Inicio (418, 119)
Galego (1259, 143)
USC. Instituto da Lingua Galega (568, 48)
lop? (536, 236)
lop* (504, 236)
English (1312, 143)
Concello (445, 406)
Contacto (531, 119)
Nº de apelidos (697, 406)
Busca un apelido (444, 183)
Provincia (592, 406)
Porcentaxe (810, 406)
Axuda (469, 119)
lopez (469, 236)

--

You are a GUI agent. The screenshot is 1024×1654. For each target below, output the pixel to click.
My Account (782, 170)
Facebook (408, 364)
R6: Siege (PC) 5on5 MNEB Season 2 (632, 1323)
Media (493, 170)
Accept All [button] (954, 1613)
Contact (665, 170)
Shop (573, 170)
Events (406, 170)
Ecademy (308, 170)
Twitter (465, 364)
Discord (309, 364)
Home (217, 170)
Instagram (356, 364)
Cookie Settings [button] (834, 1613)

__Exercise requirements__
Produce only the lines from the line containing "Accept All [button] (954, 1613)" through the line containing "Cookie Settings [button] (834, 1613)", inclusive of both, exactly as they stand in the entries above.

__Answer section__
Accept All [button] (954, 1613)
Contact (665, 170)
Shop (573, 170)
Events (406, 170)
Ecademy (308, 170)
Twitter (465, 364)
Discord (309, 364)
Home (217, 170)
Instagram (356, 364)
Cookie Settings [button] (834, 1613)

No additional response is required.